JAKARTA, iNews.id - Ikatan Jurnalis Televisi Indonesia (IJTI) meminta Presiden Prabowo Subianto menghindari penggunaan diksi yang berpotensi memberi pelabelan negatif terhadap profesi jurnalis. Hal itu disampaikan menyusul pernyataan Prabowo yang menyebut adanya pihak-pihak berperilaku seperti "Londo Ireng" dengan bersembunyi di balik profesi wartawan.
Ketua Umum IJTI Herik Kurniawan menegaskan jurnalis yang bekerja secara profesional dan berpegang pada kode etik bukanlah pihak yang ingin merusak bangsa maupun menjadi kepanjangan tangan kepentingan asing.

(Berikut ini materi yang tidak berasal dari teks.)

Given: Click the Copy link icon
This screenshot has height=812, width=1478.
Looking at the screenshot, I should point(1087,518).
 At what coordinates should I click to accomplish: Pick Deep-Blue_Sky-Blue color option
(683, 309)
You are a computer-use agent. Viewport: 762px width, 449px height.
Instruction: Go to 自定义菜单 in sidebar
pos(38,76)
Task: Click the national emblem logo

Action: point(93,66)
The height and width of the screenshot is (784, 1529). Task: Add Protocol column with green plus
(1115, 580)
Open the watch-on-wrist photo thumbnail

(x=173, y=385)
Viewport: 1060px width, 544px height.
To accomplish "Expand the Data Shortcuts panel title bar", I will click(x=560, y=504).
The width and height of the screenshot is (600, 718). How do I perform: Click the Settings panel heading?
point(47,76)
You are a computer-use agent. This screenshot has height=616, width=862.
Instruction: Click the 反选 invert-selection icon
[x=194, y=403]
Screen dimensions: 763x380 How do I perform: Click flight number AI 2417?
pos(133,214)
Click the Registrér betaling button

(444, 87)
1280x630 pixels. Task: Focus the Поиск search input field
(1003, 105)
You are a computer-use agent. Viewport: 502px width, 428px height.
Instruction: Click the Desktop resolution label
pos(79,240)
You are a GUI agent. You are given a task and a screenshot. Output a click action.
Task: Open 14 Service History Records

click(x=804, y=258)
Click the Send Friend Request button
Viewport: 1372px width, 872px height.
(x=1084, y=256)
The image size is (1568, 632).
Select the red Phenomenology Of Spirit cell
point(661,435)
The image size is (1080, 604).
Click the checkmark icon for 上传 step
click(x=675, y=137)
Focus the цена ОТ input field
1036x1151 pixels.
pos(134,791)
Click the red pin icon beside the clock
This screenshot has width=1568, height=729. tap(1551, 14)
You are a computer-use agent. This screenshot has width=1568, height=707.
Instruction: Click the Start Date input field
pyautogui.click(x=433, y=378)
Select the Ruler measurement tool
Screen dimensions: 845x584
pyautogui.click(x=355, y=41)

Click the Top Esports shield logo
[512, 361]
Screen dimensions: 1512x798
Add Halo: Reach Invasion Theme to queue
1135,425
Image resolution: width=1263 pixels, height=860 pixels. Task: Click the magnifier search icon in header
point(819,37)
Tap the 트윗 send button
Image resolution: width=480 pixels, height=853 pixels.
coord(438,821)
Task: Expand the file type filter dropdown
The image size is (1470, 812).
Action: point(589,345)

"Jurnalis independen yang bekerja sesuai kaidah profesi bukanlah kaki tangan asing (Londo Ireng) maupun pihak yang ingin merusak bangsa. Tugas kami adalah menghadirkan informasi yang jujur, faktual, dan berimbang demi kepentingan publik, bukan untuk memecah belah," ujar Herik dalam keterangan tertulis, Sabtu (25/7/2026).
Menurut dia, seluruh jurnalis yang bekerja berdasarkan norma kebebasan pers merupakan warga negara Indonesia (WNI) yang mencintai negaranya. Bahkan, kata dia, per seringkali bekerja di lapangan dengan bertaruh nyawa untuk menjaga transparansi, menyampaikan kebenaran, dan mengawal demokrasi.
Herik mengingatkan bahwa apabila terdapat pemberitaan atau media yang dinilai bermasalah, penyelesaiannya telah diatur melalui mekanisme resmi sebagaimana diamanatkan Undang-Undang Nomor 40 Tahun 1999 tentang Pers.